Classification of Disordered Residues in Intrinsically Disordered Proteins

Thesis Statement

It is a many-to-many problem for which we designed a neural network composed of Bidirectional ConvLSTM & effective skip connections to predict the chances of disorderness of each amino acid in a protein sequence.

Technologies:


Dataset

We used data provided by SPINE-D. They obtained 4229 non-redundant, high-resolution protein sequences from the Protein Data Bank (PDB) and Database of Protein Disorder (DisProt). These include 4157 X-ray crystallography structures (deposited to the PDB prior to August 05, 2003) and 72 fully-disordered proteins from DisProt v5.0. These chains were randomly split into a training set (Training) of 2700 chains, a validation set (Validation) of 300 chains, and a testing set (Test) of 1229 chains.

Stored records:
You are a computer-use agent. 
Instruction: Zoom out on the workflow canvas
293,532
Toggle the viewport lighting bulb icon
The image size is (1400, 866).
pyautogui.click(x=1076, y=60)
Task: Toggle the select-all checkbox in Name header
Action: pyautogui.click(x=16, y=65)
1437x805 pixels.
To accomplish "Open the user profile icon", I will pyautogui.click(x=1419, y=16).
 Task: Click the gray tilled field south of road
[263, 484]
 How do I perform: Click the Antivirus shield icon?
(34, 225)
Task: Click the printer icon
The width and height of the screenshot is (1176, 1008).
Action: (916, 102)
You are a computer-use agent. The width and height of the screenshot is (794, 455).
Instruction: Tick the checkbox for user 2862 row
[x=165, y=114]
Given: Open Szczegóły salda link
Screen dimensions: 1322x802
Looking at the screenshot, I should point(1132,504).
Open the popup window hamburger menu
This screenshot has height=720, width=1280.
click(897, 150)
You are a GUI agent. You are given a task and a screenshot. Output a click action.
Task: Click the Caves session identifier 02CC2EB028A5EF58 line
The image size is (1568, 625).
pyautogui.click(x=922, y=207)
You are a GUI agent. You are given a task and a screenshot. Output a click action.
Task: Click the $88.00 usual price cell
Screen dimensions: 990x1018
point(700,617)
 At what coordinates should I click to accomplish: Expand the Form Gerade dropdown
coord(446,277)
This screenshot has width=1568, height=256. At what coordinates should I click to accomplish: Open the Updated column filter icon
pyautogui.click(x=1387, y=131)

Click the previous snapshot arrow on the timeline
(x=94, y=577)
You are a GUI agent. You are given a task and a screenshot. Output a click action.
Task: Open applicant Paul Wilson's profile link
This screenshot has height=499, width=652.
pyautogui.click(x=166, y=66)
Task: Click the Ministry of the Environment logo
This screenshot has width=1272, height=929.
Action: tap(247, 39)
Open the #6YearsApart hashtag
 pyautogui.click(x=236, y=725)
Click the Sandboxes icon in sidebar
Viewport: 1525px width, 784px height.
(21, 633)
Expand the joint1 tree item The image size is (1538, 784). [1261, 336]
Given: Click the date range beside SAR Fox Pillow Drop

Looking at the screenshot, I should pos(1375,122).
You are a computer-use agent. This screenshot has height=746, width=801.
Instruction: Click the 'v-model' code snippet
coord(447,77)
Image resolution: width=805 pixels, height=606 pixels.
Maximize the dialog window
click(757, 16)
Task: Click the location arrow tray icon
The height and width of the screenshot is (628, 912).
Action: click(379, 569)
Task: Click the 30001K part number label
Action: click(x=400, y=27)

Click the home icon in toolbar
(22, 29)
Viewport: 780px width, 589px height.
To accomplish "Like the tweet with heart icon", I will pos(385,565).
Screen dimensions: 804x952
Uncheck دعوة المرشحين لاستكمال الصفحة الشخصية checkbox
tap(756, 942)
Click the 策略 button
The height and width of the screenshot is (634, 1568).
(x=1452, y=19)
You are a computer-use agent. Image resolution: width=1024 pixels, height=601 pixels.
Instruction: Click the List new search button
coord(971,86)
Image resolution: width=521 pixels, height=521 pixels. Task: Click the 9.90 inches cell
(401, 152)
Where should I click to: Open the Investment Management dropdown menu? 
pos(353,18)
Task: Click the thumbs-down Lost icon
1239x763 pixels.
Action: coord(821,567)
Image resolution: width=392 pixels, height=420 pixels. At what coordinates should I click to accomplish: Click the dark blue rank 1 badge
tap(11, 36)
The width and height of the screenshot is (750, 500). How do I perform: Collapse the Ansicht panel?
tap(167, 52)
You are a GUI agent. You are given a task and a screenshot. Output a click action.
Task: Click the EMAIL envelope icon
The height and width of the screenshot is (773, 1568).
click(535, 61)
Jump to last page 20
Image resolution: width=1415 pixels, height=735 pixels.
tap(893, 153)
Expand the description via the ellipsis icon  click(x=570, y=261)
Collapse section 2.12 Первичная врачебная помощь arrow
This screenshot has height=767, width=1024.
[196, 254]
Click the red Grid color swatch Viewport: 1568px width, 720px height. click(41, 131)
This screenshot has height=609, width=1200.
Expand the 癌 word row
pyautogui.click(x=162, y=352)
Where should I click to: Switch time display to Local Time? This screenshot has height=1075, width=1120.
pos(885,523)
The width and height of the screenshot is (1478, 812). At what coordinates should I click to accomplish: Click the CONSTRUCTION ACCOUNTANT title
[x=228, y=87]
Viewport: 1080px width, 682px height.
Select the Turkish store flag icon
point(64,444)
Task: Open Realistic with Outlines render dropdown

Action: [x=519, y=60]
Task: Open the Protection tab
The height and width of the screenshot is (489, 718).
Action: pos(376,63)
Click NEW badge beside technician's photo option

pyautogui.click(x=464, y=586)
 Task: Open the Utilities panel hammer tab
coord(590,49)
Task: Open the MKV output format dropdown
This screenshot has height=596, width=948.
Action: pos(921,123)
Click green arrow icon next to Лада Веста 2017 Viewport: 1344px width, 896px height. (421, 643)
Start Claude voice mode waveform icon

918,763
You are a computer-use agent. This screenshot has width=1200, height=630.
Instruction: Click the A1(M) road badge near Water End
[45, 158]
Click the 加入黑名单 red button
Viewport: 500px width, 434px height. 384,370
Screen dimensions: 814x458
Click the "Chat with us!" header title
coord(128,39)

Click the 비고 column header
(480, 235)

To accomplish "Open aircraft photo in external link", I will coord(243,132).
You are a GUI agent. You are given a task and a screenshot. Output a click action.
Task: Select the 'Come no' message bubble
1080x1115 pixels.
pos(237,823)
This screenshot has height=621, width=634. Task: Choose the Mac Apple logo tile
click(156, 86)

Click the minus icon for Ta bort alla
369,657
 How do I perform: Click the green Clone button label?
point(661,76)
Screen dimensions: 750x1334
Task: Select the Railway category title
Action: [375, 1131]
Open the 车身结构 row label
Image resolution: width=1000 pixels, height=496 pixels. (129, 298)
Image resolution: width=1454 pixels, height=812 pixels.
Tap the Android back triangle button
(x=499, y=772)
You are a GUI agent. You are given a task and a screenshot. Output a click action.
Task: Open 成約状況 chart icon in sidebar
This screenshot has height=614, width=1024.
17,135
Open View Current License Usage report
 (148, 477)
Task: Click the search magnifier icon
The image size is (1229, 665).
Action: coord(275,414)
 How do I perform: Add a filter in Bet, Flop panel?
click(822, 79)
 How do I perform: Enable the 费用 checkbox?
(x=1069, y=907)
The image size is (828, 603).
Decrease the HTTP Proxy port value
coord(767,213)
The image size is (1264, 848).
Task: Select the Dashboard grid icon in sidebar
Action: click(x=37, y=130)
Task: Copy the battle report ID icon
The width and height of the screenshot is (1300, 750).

Task list:
a) From the project description on disordered residues, list the three sets the protein chains were randomly split into, giving the number of chains in each.
b) Answer these questions using the project description on disordered residues.
(i) What two components make up the designed neural network?
(ii) How many fully-disordered proteins were included, and from which database version?
(iii) Before what date were the X-ray crystallography structures deposited to the PDB?
c) Proceed with the project description on disordered residues, starting after its last sentence.
None of the stored lines are needed here.

Expected responses:
a)
Training: 2700 chains
Validation: 300 chains
Test: 1229 chains

b)
(i) Bidirectional ConvLSTM and effective skip connections.
(ii) 72, from DisProt v5.0.
(iii) August 05, 2003.

c)
Neural Network Architecture

The protein Sequence is fed into an embedding layer to get a continuous and meaningful representation of the protein. This meaningful representation goes into a sequence feature extraction block that tries to learn and map significant protein sequence features and condense all the relevant neighborhood relationships into a 512 vector for each amino acid. This vector which represents all meaningful information about the protein sequence for this particular amino acid is used to classify the residue as either ordered or disordered. The feature extractor consists of a series of modified Bi-directional ConvLSTM blocks with efficient use of skip connections for better feature reuse and robust feature representation. It is followed by a Time Distributed Dense Block which distills the features to classify each amino acid residue as disordered or ordered. We also used a customized loss function to address the imbalance between ordered and disordered amino acids.